5 thoughts on ““Dog’s Breakfast”

  1. Ahhh… the dog’s breakfast. Ben is quite right in his definition. However, it is not to be confused with the dog’s dinner. My grandmother used to say: “Look at you, all dressed up like the dog’s dinner!” I also believe (possibly erroneously) that the phrase ‘it’s the dog’s bollocks’ as in ‘it’s fabulous’ comes from the dog’s dinner, rather than the breakfast, illustrating the UK’s insistence on creating a ‘rudity’ out of a perfectly polite, if obscure, well-used phrase.

  2. To say something is a dog’s breakfast or a dog’s dinner or someone has made a dog’s dinner or a dog’s breakfast of something means a mess or a muddle.
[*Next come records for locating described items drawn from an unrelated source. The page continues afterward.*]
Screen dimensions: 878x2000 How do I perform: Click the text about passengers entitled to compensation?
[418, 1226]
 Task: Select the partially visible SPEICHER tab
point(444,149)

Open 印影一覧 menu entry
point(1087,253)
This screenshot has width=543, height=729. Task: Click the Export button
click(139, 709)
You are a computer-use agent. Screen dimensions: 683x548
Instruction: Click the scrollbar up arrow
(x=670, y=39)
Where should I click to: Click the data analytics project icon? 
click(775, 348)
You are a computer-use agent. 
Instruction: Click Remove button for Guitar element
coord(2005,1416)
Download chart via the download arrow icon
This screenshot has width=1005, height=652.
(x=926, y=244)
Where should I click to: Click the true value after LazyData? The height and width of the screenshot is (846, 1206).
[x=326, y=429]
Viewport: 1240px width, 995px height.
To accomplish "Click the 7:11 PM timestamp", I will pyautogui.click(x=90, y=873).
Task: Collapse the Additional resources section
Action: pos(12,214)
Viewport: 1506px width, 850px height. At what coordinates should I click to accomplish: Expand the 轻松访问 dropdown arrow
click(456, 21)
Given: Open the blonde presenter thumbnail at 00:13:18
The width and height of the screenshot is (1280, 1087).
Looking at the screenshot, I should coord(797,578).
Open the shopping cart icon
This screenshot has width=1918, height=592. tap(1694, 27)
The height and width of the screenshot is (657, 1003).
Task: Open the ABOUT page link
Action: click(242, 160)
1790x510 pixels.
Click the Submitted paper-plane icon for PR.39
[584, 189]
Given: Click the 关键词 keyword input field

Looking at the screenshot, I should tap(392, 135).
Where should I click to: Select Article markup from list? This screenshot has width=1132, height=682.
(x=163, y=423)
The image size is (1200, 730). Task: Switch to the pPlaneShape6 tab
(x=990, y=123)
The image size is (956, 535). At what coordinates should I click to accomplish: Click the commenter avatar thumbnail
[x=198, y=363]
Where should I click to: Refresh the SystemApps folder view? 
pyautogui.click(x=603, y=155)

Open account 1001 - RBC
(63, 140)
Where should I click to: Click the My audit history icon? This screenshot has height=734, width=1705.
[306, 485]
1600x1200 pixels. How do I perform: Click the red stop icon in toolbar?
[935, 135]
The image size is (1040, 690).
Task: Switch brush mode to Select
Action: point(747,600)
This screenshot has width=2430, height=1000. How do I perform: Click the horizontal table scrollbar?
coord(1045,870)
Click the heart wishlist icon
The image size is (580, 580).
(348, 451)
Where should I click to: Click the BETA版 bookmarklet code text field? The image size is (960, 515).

But dressed up like a dog’s dinner means to have dressed up in a smart or showy way which draws comment as from Catherine Rose’s grandmother.

  3. I’d always assumed that ‘dog’s bollocks’ was a later extension of the 1920s ‘bee’s knees’, ‘cat’s pyjamas’, and similar phrases.  A quick web search suggests that may be true, or it may have originated as a typographic symbol (‘:-‘).

  4. I learned this term in the late 70s while playing euchre or cribbage. Cousins from Saskatchewan referred to a terrible hand as a dog”s breakfast. My mother from the Ottawa valley, in Ontario, called the name thing a mess of pottage. Thanks for background on this.